Jordan Peterson says these two quotes below, and I feel they put in words some of the things I've been navigating. (Women are included in the first one, except the last sentence of the first paragraph, haha!) Italics are mine for emphasis.

"A lot of men today have lost their backbone, they’ve lost the fire in their belly and the passion in their soul. Most men today aren’t living, they’re merely existing (and bleakly existing at that). Every day, they are given an opportunity to speak their truth, to stand their ground, to authentically express themselves and share with the world who and what they really are. But they rarely take it. Through years of subconscious social conditioning, we’ve been taught to bite our tongues. To avoid rocking the boat. To play it safe and try to please everyone around us. Even when those around us need to be called out and held accountable for their words or actions. Quote “when you have something to say, silence is a lie”, serves as a helpful reminder that it is your duty and obligation to speak up when necessary. While others ignore injustice and bury their heads in the sand, it is your duty to speak up. To stand for your values and ethics. To make it known when boundaries have been crossed. Anything else is a lie. And over the long term, those little lies will castrate and corrode your masculine spirit."
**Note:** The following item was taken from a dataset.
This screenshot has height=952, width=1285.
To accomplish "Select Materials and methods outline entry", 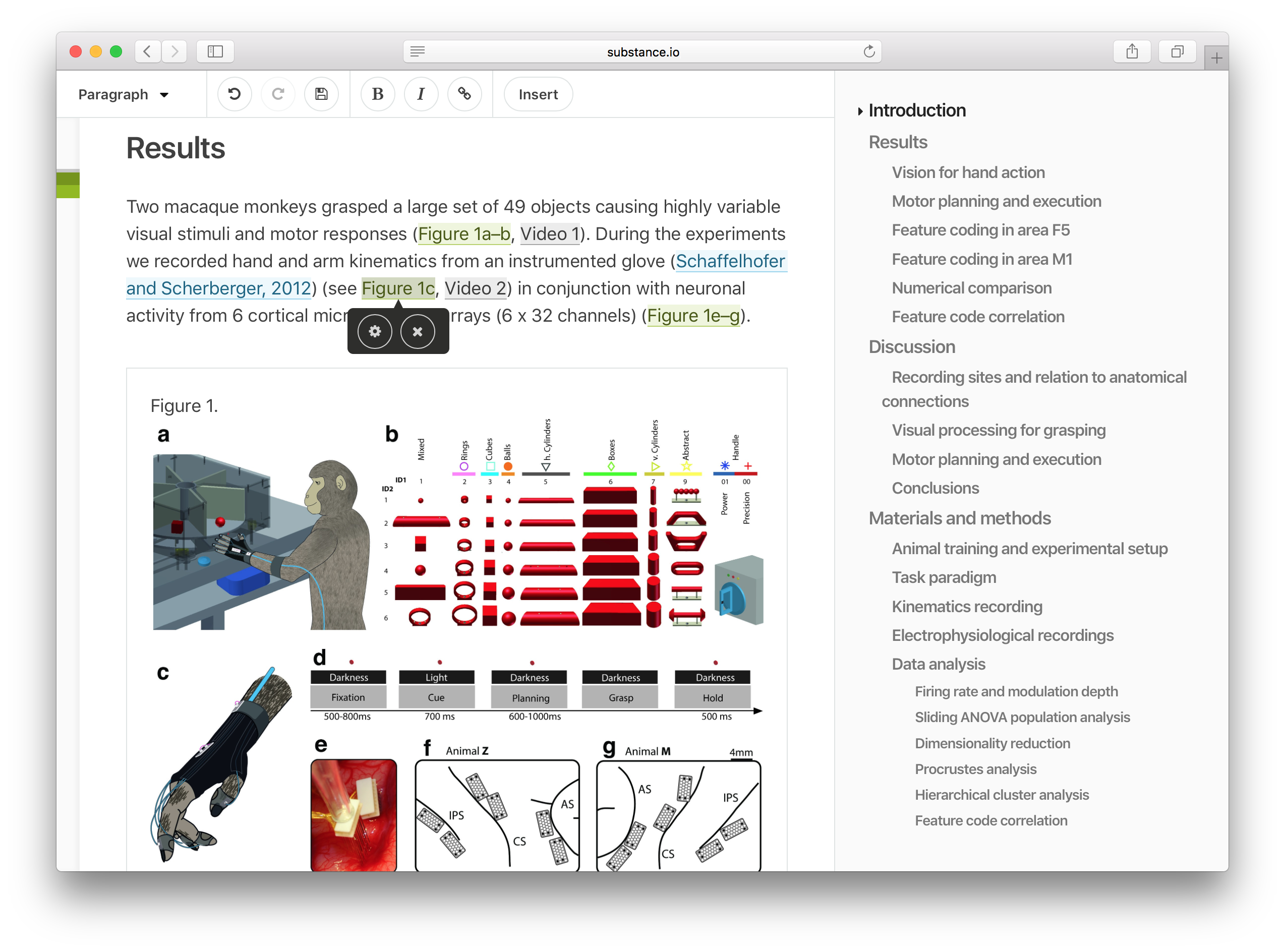I will point(959,518).
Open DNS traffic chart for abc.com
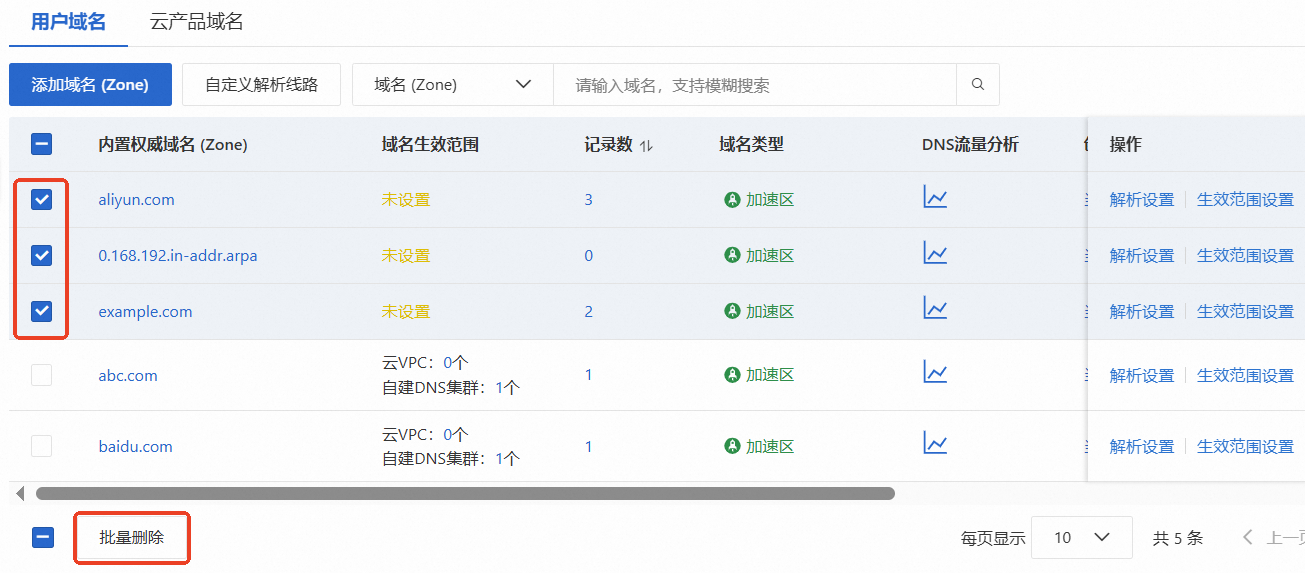 click(x=935, y=374)
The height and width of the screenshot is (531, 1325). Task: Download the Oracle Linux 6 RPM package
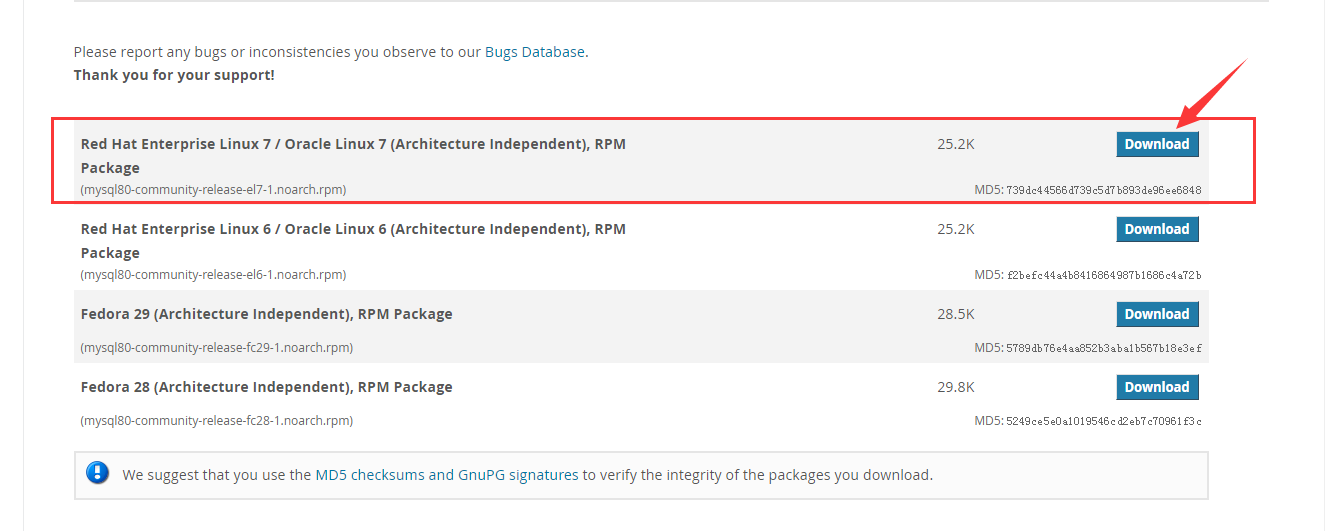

"When you truly work on yourself, healing your culturally conditioned ego and becoming more and more conscious about your actions and surroundings, your energy is on a higher frequency than most people, because a lot of them are culturally conditioned. It’s not even them, it’s their egos, and they are possessed and acting out of it. If you’re conscious and know something about yourself, it’s easy to predict what they want or what they say because it’s like a program installed in people's brains. They aren’t conscious of their actions, and that’s why the healing/healed version of you will offend a lot of traumatised/culturally programmed/unconscious people. You won’t be acting like them, or want to participate in their unconscious games, conversations, and all kinds of activities, because it’s draining, and most of it is just a complete waste of time. If you can’t have a conscious conversation with the person, what’s the point? Talk with their conditioned ego? There is nothing new, exciting, or truly worth listening to, because there’s always some kind of game involved. When you’re possessed and acting out of your conditioned ego, you aren’t conscious. There are all kinds of games involved; that unhealed ego is always starving. So the best you can do is stay away from people who aren’t trying to get better/be conscious and those whose presence is draining. They are toxic to everyone, including themselves, and negativity just attracts and breeds more negativity."